ACTIVITIES:
A. Decide whether each statement below agrees with the Pseudodiadema description. Answer yes or no, and quote the deciding words of the description. (i) The apical disc is larger than one-quarter of the test diameter. (ii) Ambulacral plating is trigeminate throughout. (iii) A naked interradial zone is present adapically.
B. Update the Pseudodiadema description from "Pseudodiadema Desor, 1855" up to and including "subangular, plating unknown.", replacing "pentagonal" with "hexagonal".

TEXT:

◆ ◆ ◆ ◆

The Echinoid Directory

Pseudodiadema Desor, 1855 p. 63

Diagnostic Features
  • Test flattened below and above; ambitus rounded.
  • Apical disc small (less than one-quarter test diameter); rounded; plating dicyclic, the posterior oculars insert; Genital plates pentagonal, G2 distinctly larger. Periproct subangular, plating unknown.
  • Ambulacra straight, plating trigeminate throughout; pore-pairs uniform and undifferentiated; more or less uniserial, except adorally where there are short phyllodes. Primary ambulacral tubercle to each plate; plate compounding acrosaleniid, with all three elements reaching the perradius aborally; all three elements overlapped by the primary tubercle at the ambitus.
  • Interambulacral plates wider than tall; plates with a single large tubercle, centrally placed, flanked by small adradial and interradial secondaries. The adradial band well developed on oral surface. No naked interradial zone adapically.
  • Ambulacral and interambulacral tubercles similar in size; perforate and crenulate.

◆ ◆ ◆ ◆

INFORMATION PROVIDED:
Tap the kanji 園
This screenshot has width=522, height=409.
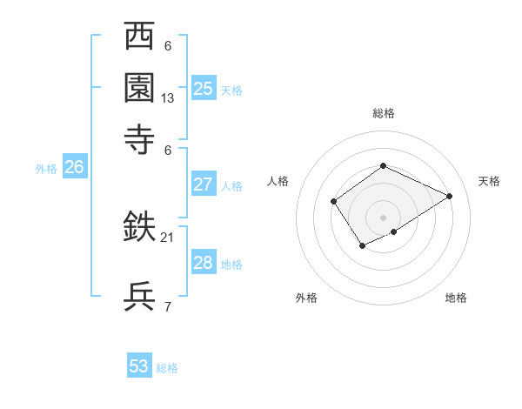point(140,87)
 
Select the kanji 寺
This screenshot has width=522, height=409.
point(140,137)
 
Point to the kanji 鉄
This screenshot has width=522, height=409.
point(140,228)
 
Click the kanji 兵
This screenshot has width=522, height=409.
point(140,297)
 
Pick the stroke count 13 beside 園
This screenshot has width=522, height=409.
point(168,98)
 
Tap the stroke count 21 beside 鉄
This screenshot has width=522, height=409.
point(168,237)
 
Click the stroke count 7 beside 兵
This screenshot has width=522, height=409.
point(168,306)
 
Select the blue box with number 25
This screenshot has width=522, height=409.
point(203,88)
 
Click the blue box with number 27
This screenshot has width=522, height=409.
point(203,184)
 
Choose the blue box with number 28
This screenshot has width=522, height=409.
point(203,263)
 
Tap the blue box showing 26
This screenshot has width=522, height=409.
point(74,168)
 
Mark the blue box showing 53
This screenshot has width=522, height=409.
point(139,366)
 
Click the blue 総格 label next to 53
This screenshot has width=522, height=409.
point(168,368)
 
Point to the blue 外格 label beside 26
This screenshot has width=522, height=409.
point(46,170)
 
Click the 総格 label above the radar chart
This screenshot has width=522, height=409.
point(383,113)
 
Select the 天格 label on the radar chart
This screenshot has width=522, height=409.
point(489,181)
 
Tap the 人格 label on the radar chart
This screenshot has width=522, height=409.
point(278,181)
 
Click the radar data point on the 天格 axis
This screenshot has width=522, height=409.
point(450,196)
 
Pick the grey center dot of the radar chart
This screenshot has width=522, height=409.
point(383,217)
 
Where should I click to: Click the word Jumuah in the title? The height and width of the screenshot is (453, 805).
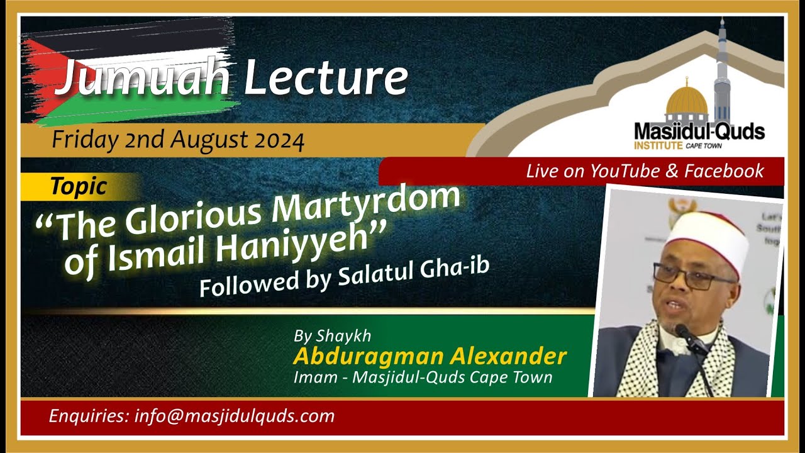tap(142, 79)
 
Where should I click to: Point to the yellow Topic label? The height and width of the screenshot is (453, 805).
tap(79, 186)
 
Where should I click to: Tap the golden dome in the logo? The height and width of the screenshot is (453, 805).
tap(687, 101)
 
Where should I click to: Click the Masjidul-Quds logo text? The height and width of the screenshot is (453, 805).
tap(699, 132)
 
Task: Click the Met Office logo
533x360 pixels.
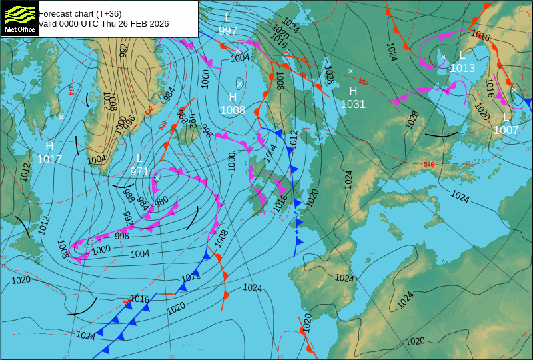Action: [19, 19]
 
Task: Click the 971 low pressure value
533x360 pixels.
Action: [139, 171]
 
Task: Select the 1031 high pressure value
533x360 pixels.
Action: [353, 104]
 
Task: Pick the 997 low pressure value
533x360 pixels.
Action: [228, 31]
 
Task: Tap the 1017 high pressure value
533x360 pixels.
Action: [49, 159]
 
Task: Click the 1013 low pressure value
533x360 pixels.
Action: [462, 68]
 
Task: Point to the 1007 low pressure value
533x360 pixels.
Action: [506, 130]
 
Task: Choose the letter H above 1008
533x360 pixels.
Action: [233, 97]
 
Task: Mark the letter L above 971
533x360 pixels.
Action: [139, 159]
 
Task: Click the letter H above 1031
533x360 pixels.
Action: [353, 91]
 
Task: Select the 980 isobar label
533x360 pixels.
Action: [161, 201]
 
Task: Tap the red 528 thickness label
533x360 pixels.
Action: [363, 82]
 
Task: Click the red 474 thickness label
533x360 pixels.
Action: [71, 90]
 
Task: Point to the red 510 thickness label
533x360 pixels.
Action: [163, 125]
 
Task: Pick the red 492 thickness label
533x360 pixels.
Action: [149, 109]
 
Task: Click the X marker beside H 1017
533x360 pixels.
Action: [61, 117]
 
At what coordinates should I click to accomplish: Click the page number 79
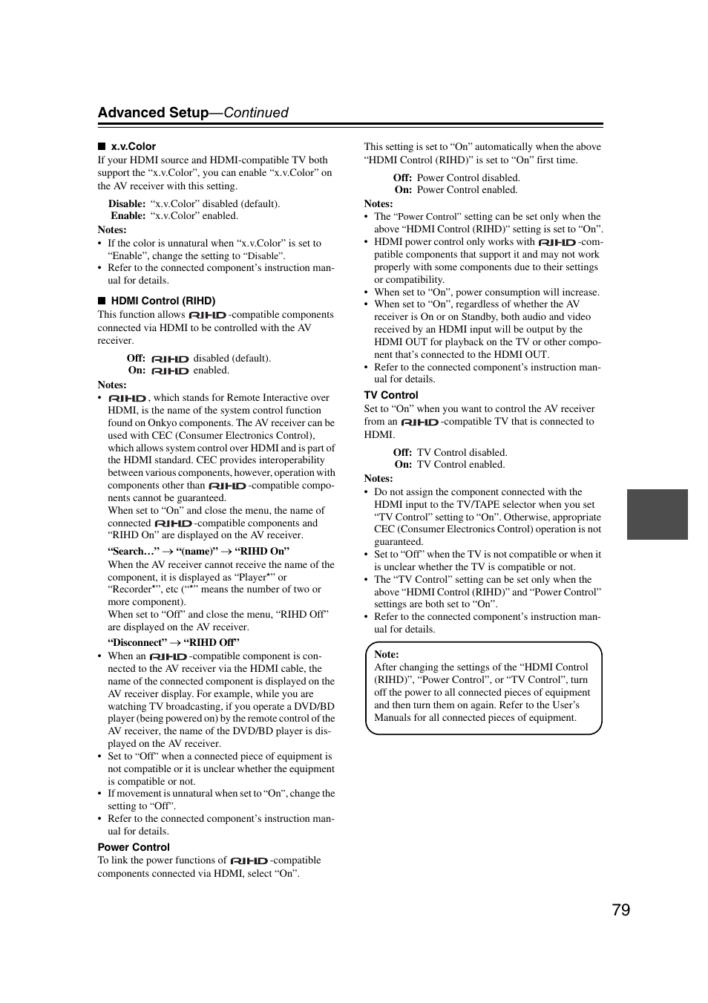pos(621,910)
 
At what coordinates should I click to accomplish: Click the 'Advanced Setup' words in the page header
pos(153,113)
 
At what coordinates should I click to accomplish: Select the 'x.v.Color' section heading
pos(134,146)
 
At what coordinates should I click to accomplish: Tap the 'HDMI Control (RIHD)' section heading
pos(163,301)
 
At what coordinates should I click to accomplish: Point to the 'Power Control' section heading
pos(134,847)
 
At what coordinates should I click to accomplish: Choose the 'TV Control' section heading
pos(391,395)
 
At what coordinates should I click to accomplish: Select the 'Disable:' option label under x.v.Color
pos(127,203)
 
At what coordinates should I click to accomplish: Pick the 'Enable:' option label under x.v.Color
pos(128,216)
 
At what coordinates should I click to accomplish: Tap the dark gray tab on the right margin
pos(657,514)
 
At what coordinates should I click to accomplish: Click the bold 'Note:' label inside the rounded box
pos(387,654)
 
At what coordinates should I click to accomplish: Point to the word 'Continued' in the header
pos(256,113)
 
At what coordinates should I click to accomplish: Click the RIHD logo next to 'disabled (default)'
pos(170,359)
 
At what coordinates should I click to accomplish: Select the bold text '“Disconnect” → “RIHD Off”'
pos(174,643)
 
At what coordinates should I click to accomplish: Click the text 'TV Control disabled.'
pos(462,452)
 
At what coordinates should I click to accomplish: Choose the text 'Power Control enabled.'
pos(467,190)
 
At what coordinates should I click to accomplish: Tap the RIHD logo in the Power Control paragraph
pos(249,861)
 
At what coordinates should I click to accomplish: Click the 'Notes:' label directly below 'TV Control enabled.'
pos(378,479)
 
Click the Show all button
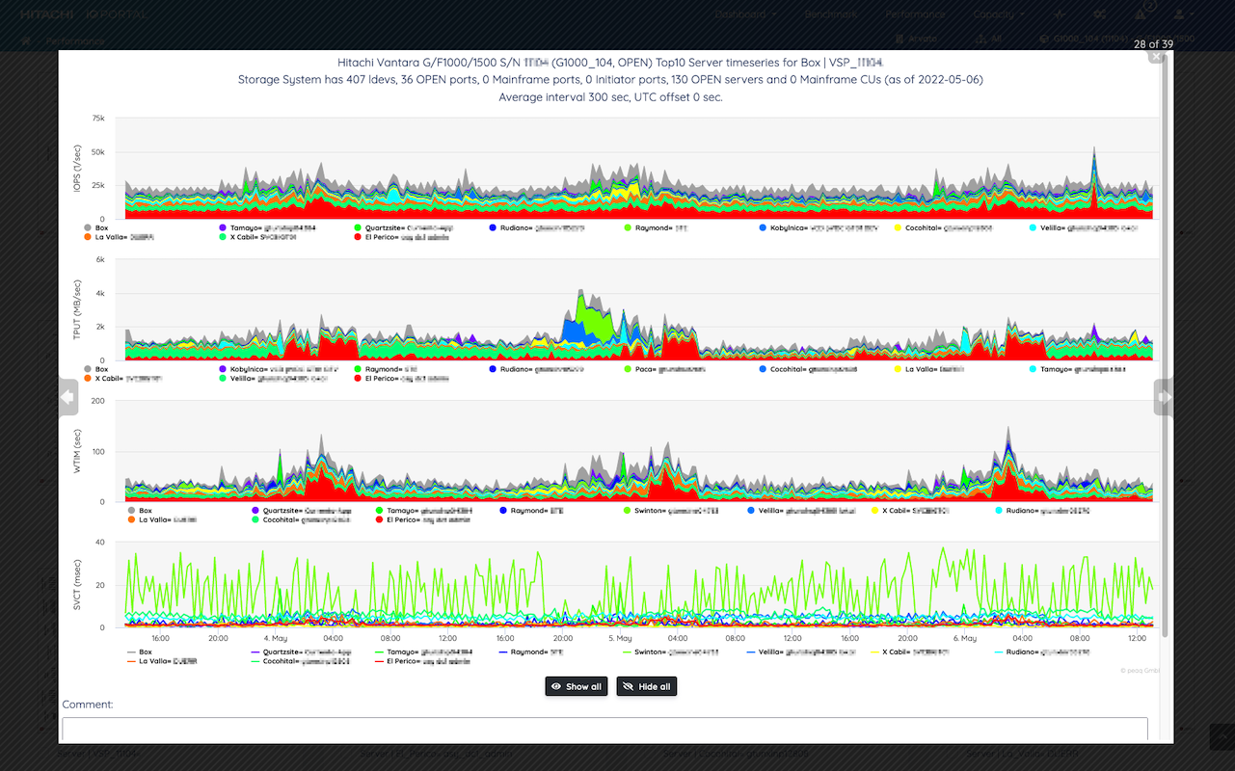click(x=577, y=686)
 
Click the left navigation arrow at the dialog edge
click(x=67, y=396)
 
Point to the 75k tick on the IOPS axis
click(x=98, y=119)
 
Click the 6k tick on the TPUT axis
click(x=98, y=259)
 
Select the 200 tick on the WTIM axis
click(x=97, y=400)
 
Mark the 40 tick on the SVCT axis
click(x=99, y=542)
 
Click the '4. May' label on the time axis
click(x=275, y=638)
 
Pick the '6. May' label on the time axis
click(x=964, y=638)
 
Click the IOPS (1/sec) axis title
click(x=77, y=169)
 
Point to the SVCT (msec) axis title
click(x=77, y=585)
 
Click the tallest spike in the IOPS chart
click(x=1094, y=150)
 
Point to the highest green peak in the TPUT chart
click(x=580, y=292)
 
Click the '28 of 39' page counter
click(x=1153, y=44)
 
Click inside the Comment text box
click(x=604, y=729)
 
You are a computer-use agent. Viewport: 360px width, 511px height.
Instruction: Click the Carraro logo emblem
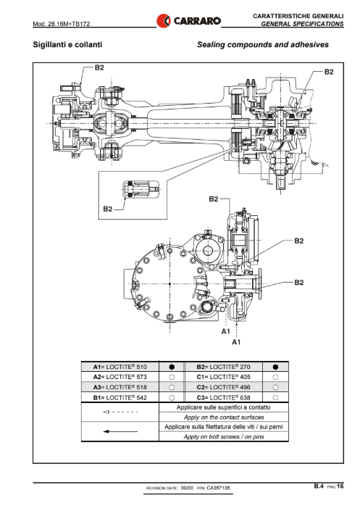click(163, 21)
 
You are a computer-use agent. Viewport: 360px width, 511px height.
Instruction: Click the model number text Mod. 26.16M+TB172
click(62, 24)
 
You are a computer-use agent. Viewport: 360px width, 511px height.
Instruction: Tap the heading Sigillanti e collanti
click(67, 45)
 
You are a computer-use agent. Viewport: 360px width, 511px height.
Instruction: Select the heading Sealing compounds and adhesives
click(263, 45)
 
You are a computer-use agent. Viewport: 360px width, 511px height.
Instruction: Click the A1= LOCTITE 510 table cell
click(120, 367)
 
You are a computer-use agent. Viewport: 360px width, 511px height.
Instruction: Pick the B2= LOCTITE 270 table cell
click(223, 367)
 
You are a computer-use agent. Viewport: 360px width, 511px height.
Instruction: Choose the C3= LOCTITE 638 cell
click(223, 398)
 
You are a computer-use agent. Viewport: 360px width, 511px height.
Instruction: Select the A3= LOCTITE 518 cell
click(120, 387)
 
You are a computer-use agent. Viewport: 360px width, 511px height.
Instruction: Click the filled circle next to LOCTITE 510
click(172, 367)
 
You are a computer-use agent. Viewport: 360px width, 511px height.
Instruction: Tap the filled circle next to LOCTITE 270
click(275, 367)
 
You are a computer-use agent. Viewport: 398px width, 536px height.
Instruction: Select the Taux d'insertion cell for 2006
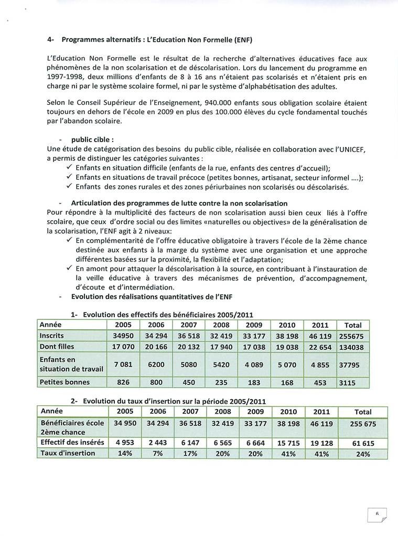pyautogui.click(x=158, y=453)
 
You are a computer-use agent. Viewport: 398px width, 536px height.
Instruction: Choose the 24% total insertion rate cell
pyautogui.click(x=363, y=454)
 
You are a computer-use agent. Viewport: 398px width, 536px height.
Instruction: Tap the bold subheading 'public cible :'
pyautogui.click(x=93, y=140)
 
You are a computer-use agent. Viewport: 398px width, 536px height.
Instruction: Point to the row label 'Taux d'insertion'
pyautogui.click(x=68, y=453)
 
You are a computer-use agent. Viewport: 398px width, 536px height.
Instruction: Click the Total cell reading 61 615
pyautogui.click(x=363, y=443)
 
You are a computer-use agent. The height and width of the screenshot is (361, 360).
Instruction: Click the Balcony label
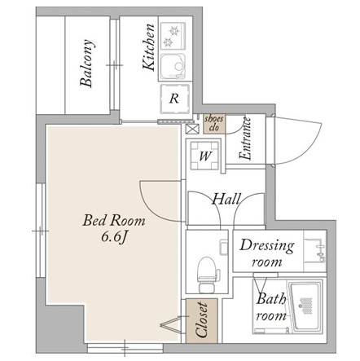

◆ ◆ ◆ ◆

EXPECTED RESULTS:
A.
(i) No: "less than one-quarter test diameter"
(ii) Yes: "plating trigeminate throughout"
(iii) No: "No naked interradial zone adapically."

B.
Pseudodiadema Desor, 1855 p. 63

Diagnostic Features
  • Test flattened below and above; ambitus rounded.
  • Apical disc small (less than one-quarter test diameter); rounded; plating dicyclic, the posterior oculars insert; Genital plates hexagonal, G2 distinctly larger. Periproct subangular, plating unknown.